Collected data
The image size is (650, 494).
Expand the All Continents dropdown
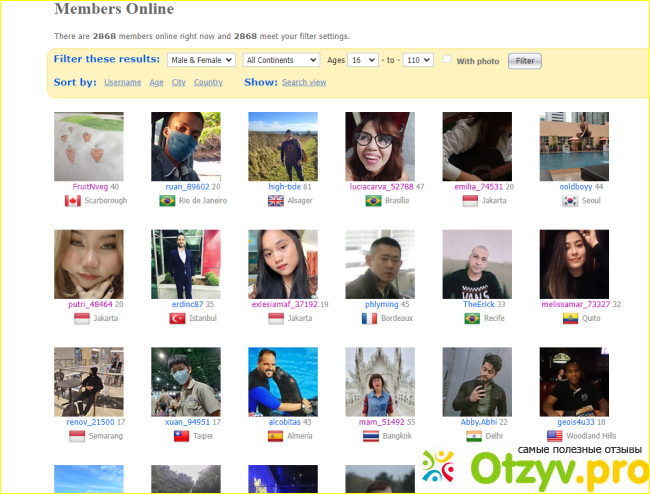(x=281, y=60)
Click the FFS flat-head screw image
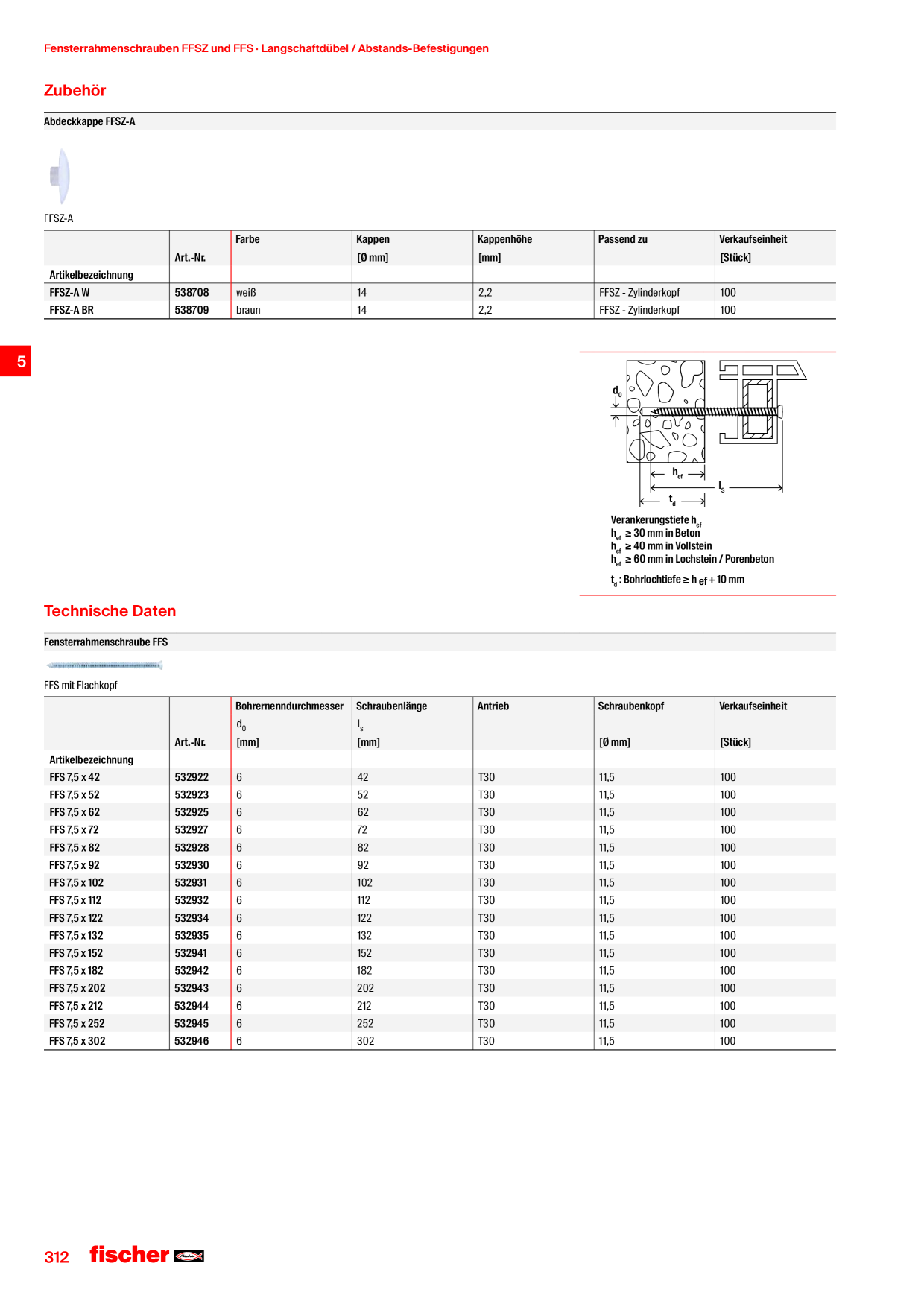This screenshot has height=1307, width=924. (x=104, y=665)
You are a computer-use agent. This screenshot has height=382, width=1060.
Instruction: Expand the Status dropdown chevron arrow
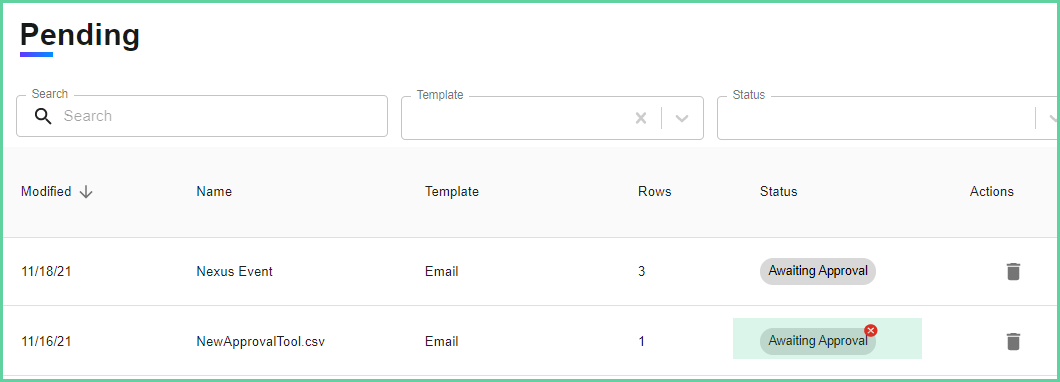click(x=1052, y=118)
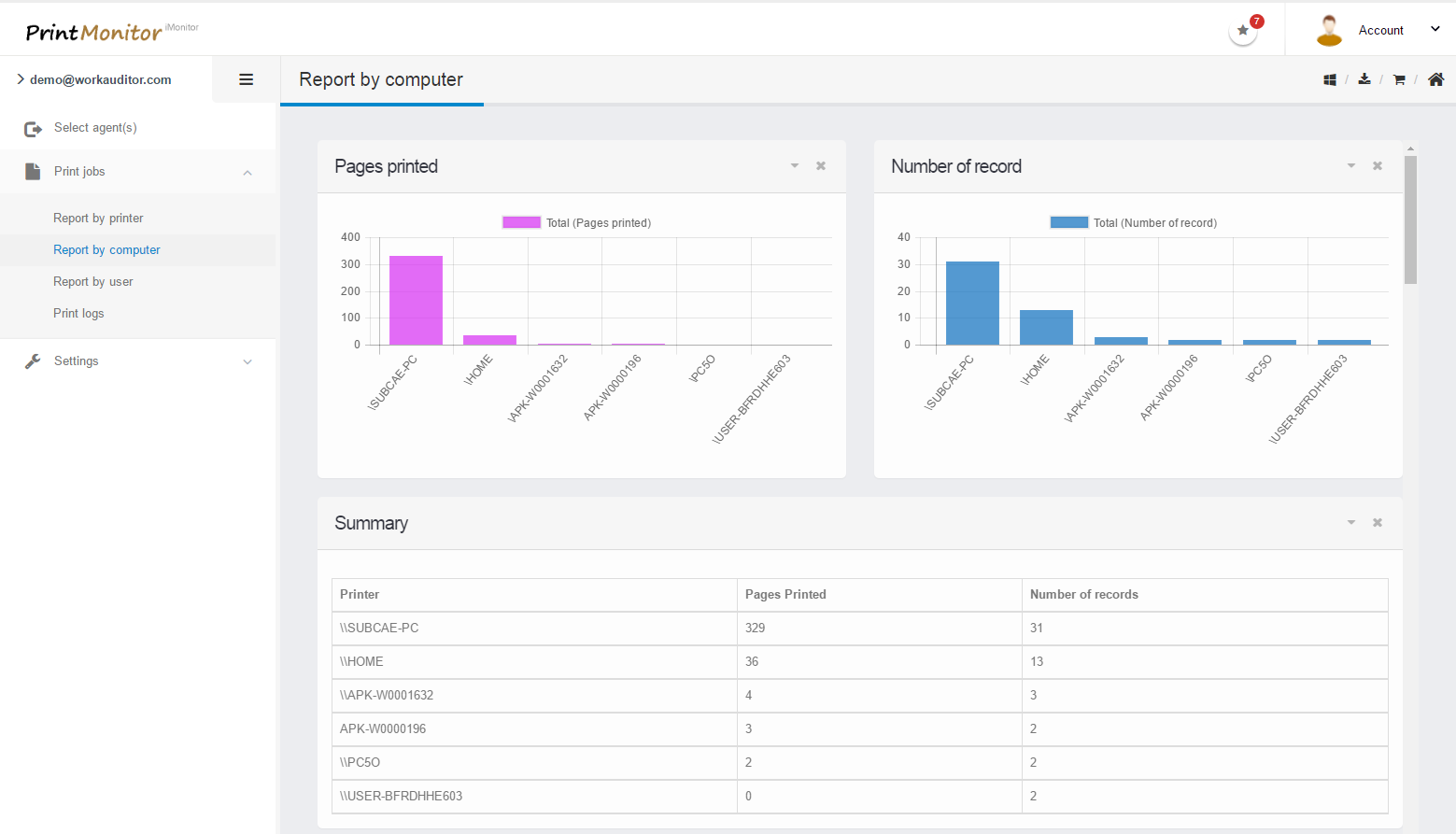This screenshot has width=1456, height=834.
Task: Click the vertical scrollbar thumb
Action: [x=1410, y=219]
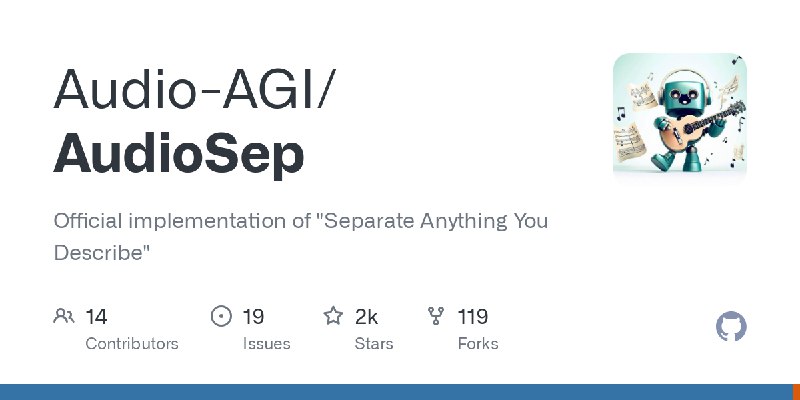
Task: Click the "Official implementation of" description text
Action: (182, 221)
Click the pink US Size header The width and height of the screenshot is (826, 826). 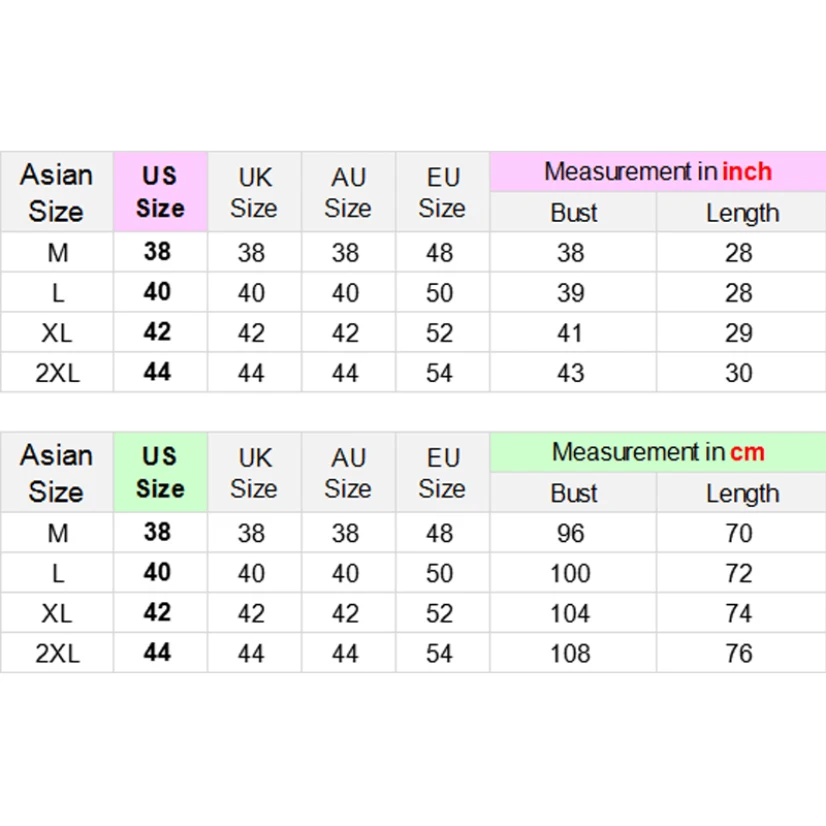[x=160, y=192]
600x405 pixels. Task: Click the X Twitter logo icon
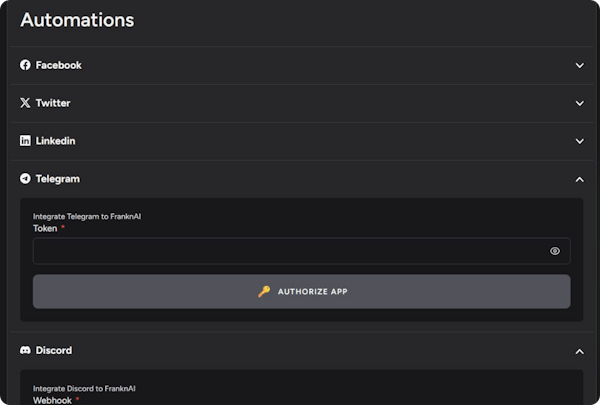click(26, 103)
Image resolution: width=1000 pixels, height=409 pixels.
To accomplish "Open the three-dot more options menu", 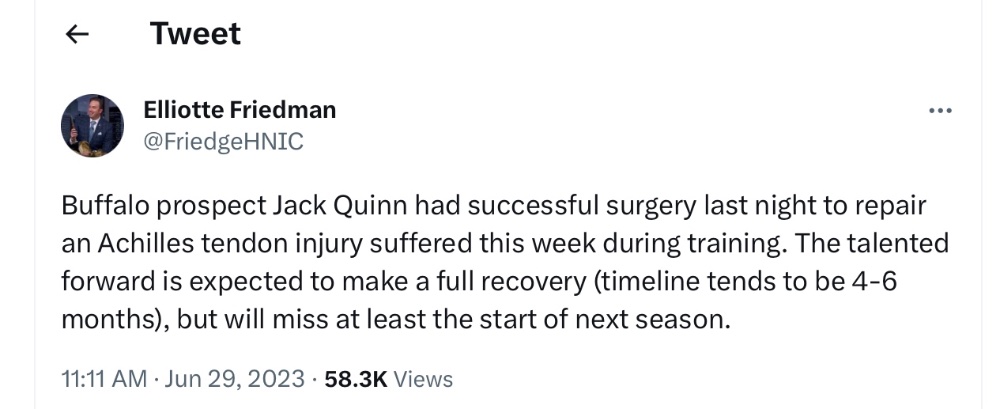I will coord(940,111).
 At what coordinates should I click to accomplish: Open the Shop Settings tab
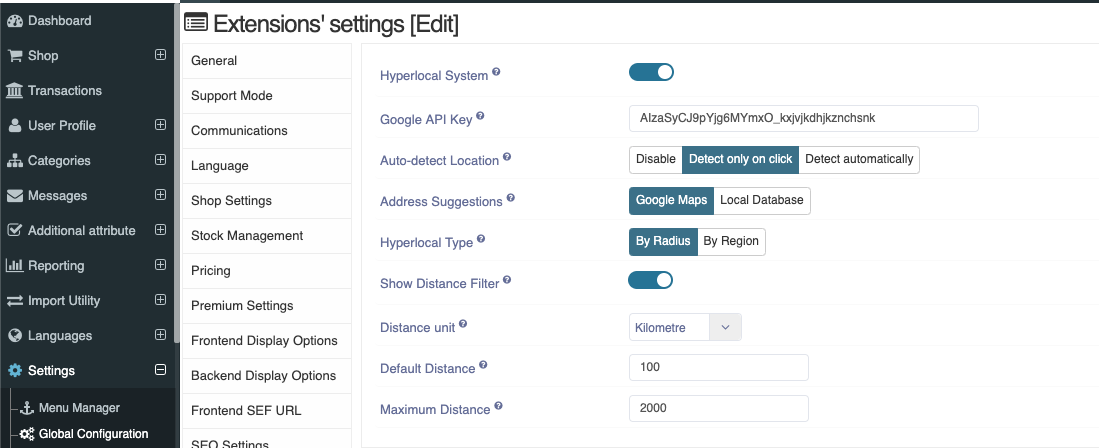pos(266,201)
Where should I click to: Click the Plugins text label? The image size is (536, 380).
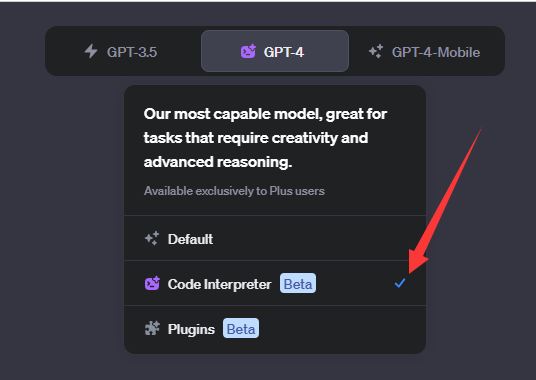tap(191, 329)
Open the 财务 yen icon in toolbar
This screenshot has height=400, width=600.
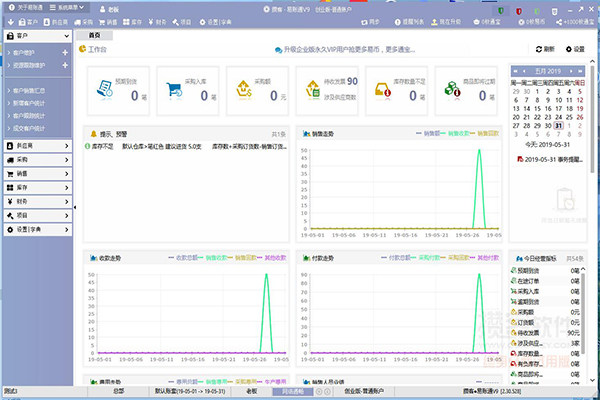tap(151, 22)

# Task item
Only an exact copy belongs in the answer: the lines from the one containing "Where should I" through the end of the records, both ends included, minus the pictures.

# Exercise output
Where should I click to: Click the Plugins text label? The image size is (536, 380).
tap(191, 329)
Open the 财务 yen icon in toolbar
This screenshot has height=400, width=600.
tap(151, 22)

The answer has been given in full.